▶

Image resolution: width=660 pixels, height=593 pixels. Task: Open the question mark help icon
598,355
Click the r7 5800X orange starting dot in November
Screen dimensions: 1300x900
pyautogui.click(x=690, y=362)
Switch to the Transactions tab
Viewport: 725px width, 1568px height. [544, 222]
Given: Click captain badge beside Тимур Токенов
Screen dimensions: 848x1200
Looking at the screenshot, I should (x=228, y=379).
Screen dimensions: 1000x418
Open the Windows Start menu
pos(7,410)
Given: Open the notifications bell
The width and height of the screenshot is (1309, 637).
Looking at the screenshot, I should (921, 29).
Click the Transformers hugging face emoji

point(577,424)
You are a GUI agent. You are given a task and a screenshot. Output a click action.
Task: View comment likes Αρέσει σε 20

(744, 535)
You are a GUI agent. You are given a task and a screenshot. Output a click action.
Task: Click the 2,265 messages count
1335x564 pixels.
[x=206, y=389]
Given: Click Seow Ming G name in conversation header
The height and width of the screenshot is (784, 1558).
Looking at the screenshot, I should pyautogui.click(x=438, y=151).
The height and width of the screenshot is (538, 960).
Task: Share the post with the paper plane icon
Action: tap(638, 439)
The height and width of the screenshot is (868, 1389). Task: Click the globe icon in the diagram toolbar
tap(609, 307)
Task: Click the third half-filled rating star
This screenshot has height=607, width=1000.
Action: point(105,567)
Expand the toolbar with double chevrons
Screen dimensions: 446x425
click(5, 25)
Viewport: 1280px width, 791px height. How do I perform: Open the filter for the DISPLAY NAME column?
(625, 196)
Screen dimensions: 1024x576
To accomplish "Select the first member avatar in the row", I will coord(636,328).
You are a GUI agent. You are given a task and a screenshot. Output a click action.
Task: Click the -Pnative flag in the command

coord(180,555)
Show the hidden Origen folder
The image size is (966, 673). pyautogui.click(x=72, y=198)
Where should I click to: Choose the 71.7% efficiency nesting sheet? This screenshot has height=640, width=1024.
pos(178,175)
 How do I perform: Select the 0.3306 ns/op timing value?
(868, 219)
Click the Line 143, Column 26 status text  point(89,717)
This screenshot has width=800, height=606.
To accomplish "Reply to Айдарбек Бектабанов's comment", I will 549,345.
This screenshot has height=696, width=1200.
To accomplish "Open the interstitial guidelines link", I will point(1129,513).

◀

Exercise directions: Please print the data above exactly as it appears.

Finished task:
Image resolution: width=660 pixels, height=593 pixels. Task: Open the question mark help icon
598,355
Click the r7 5800X orange starting dot in November
Screen dimensions: 1300x900
pyautogui.click(x=690, y=362)
Switch to the Transactions tab
Viewport: 725px width, 1568px height. [544, 222]
Given: Click captain badge beside Тимур Токенов
Screen dimensions: 848x1200
Looking at the screenshot, I should (x=228, y=379).
Screen dimensions: 1000x418
Open the Windows Start menu
pos(7,410)
Given: Open the notifications bell
The width and height of the screenshot is (1309, 637).
Looking at the screenshot, I should (921, 29).
Click the Transformers hugging face emoji

point(577,424)
You are a GUI agent. You are given a task and a screenshot. Output a click action.
Task: View comment likes Αρέσει σε 20

(744, 535)
You are a GUI agent. You are given a task and a screenshot. Output a click action.
Task: Click the 2,265 messages count
1335x564 pixels.
[x=206, y=389]
Given: Click Seow Ming G name in conversation header
The height and width of the screenshot is (784, 1558).
Looking at the screenshot, I should pyautogui.click(x=438, y=151).
The height and width of the screenshot is (538, 960).
Task: Share the post with the paper plane icon
Action: tap(638, 439)
The height and width of the screenshot is (868, 1389). Task: Click the globe icon in the diagram toolbar
tap(609, 307)
Task: Click the third half-filled rating star
This screenshot has height=607, width=1000.
Action: point(105,567)
Expand the toolbar with double chevrons
Screen dimensions: 446x425
click(5, 25)
Viewport: 1280px width, 791px height. How do I perform: Open the filter for the DISPLAY NAME column?
(625, 196)
Screen dimensions: 1024x576
To accomplish "Select the first member avatar in the row", I will coord(636,328).
You are a GUI agent. You are given a task and a screenshot. Output a click action.
Task: Click the -Pnative flag in the command

coord(180,555)
Show the hidden Origen folder
The image size is (966, 673). pyautogui.click(x=72, y=198)
Where should I click to: Choose the 71.7% efficiency nesting sheet? This screenshot has height=640, width=1024.
pos(178,175)
 How do I perform: Select the 0.3306 ns/op timing value?
(868, 219)
Click the Line 143, Column 26 status text  point(89,717)
This screenshot has width=800, height=606.
To accomplish "Reply to Айдарбек Бектабанов's comment", I will 549,345.
This screenshot has height=696, width=1200.
To accomplish "Open the interstitial guidelines link", I will point(1129,513).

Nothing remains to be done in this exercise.